Busting Aging Myths
February 3, 2014 | Found In: Aging
In Western societies, aging is often viewed as a progressive process of loss—of loved ones, senses, memory, flexibility, etc. In Okinawa, Japan, on the other hand, aging is viewed as a rich and meaningful part of life and elders are highly respected. We often take for granted that growing older is indeed a privilege. Here we take a look at some misconceptions about aging with the hope of promoting a more positive, celebratory view:
- Myth: Older people are unhappy.
Fact: Older adults tend to report higher levels of happiness and satisfaction. As we age, we generally exhibit a positivity bias and become more skilled at regulating our emotional health. In addition, as time becomes more finite, we begin to focus on what is most important and meaningful, tailoring our experiences to increase wellbeing, a phenomenon Stanford psychologist Laura Carstensen termed “socioemotional selectivity theory”. As we stop “sweating the small stuff” and start cherishing simple pleasures, the frequency and duration of negative emotions decrease. A longitudinal study conducted by Carstensen followed participants aged 18-94 for ten years and found that those in their 70s and early 80s were happiest. Additional studies have replicated these findings.
- Myth: Older people are lonely.
Fact: While social isolation can be an issue for homebound seniors, older adults usually have close contact with family and friends. Many seniors remain active and engaged members of their communities, often with greater social adeptness than their younger counterparts.
- Myth: Aging means that you will have difficulty learning new skills.
Fact: In actuality, older adults tend to have high levels of mental flexibility. The idea of neuroplasticity, or the brain’s ability to change structure and function in response to experience, is becoming a more widely accepted concept in the science field. Aging extraordinaire Phyllis Sues became a musician and learned Italian and French in her 70s, took tango and trapeze at 80 and started doing yoga at 85.
- Myth: Aging reduces libido.
Fact: Research has found that sexual activity and enjoyment do not decrease with age. Indeed, a New England Journal of Medicine study surveyed 3,005 men and women about their sex lives. 73 percent of adults between the ages of 57 and 64 said they continue to have sex, as did 53% of adults ages 65 to 74 and 26% of adults ages 75 to 85.
- Myth: Mental and physical deterioration are inevitable.
Fact: According to the New England Centenarian Study, the vast majority of centenarians surveyed were able to live independently well into their 90’s and about 15% have no age-related diseases. While it is true that an individual’s physical and mental faculties can decline with age, implementing healthy lifestyle habits can slow down the process. Lack of exercise, not old age, is often what results in reduced flexibility, muscle mass and bone strength, and achy joints. In addition, dementia and other cognitive conditions are not characteristic of “normal” aging. Just as regular exercise can keep you physically fit (and there are some older adults who are more fit than most young people!), regular mental stimulation can keep you cognitively fit.
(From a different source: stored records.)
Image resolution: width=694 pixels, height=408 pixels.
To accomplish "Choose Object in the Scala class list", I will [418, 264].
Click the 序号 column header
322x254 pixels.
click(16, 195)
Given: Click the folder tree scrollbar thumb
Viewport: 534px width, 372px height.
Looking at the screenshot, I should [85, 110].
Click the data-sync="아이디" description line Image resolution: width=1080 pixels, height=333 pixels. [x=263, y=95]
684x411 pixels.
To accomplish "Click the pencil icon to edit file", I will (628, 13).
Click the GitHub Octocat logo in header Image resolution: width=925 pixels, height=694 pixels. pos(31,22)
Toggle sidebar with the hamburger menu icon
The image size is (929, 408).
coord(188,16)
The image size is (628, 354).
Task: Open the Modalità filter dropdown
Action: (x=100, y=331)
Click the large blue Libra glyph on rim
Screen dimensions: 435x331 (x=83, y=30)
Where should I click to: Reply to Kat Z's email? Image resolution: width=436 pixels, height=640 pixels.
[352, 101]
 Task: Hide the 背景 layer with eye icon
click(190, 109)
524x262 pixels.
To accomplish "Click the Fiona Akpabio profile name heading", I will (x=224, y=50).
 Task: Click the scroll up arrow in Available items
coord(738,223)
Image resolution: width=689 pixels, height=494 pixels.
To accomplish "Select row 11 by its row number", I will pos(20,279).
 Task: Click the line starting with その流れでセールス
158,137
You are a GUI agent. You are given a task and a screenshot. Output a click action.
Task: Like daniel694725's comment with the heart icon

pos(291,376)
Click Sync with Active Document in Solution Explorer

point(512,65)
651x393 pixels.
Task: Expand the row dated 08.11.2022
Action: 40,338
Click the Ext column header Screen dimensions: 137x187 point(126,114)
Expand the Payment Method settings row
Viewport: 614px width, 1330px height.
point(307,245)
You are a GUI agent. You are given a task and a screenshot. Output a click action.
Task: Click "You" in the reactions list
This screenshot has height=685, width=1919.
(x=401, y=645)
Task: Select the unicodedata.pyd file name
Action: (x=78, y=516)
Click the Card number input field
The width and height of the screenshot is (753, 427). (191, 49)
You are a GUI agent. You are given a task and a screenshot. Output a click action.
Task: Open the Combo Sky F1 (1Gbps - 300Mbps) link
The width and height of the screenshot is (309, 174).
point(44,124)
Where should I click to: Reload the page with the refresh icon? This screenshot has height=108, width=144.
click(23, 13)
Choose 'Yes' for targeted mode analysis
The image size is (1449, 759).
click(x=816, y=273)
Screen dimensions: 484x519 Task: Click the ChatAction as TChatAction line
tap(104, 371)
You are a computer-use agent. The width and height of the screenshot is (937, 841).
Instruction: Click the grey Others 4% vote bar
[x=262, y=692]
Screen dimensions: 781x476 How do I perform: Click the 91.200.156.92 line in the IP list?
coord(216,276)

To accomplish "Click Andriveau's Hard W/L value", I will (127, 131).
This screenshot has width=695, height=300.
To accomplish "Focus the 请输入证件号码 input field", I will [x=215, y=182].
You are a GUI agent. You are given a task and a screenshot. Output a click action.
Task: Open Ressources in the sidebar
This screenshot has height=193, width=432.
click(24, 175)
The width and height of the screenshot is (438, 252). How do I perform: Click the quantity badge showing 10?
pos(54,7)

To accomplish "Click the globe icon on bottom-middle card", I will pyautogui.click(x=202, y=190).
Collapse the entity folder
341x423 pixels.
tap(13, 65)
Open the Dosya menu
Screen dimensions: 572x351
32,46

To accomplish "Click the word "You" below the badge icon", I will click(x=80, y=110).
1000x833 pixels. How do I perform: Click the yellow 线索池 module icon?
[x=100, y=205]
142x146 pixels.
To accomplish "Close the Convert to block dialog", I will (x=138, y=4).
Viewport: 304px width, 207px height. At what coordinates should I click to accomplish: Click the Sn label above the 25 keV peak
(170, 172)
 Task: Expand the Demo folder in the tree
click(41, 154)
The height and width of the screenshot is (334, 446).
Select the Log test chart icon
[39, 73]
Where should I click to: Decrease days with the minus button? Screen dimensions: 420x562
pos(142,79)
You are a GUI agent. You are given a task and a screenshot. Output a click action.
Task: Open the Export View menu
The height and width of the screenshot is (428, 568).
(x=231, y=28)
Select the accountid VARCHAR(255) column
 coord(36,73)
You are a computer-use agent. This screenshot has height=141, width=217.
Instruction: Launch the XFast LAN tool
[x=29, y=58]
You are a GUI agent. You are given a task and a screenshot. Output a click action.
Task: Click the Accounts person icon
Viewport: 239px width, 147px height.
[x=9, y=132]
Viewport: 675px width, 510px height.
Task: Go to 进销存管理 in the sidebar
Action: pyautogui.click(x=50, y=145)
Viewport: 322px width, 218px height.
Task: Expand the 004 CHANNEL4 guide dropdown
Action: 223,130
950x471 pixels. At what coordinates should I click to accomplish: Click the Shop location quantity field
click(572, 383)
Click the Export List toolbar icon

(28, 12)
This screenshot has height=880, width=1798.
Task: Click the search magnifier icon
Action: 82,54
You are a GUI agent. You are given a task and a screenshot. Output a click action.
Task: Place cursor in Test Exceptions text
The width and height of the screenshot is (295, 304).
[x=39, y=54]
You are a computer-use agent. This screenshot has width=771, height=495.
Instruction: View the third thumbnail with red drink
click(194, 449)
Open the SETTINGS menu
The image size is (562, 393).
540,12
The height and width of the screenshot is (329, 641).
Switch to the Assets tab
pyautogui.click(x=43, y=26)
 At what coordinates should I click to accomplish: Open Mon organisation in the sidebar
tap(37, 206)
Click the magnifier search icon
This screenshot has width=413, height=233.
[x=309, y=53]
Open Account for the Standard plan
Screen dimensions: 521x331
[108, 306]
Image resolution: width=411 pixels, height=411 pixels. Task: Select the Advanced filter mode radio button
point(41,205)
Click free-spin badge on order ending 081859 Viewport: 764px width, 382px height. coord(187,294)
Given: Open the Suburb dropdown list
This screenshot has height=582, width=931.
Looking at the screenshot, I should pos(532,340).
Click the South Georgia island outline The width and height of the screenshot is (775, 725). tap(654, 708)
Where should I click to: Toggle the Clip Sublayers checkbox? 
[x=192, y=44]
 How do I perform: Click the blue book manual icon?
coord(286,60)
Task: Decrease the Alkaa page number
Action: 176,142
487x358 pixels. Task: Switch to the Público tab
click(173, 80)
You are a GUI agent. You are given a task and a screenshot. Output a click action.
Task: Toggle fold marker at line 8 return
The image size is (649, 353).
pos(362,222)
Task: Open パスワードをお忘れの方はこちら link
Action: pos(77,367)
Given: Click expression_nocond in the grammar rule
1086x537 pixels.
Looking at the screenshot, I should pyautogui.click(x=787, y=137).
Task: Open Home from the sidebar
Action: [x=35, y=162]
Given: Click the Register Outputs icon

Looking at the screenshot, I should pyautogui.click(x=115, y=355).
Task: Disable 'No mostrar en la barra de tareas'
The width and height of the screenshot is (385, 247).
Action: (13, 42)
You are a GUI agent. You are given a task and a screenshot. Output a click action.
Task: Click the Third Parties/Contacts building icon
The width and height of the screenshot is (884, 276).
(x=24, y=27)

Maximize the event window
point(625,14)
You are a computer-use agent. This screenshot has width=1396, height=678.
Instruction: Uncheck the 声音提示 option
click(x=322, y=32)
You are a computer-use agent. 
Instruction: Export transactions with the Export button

For example, taking classes on an interesting topic, learning a foreign language or doing activities such as crossword puzzles and Sudoku are great ways to keep your mind sharp.
- Myth: Older adults are less productive and creative than younger people.
Fact: Many older people remain active and productive throughout their lives. Retirement often offers the freedom to develop creative abilities and volunteer in the community. Hal Lasko, now age 98, started using Microsoft Paint at age 82 to create amazingly detailed “portraits,” which he sells to the public.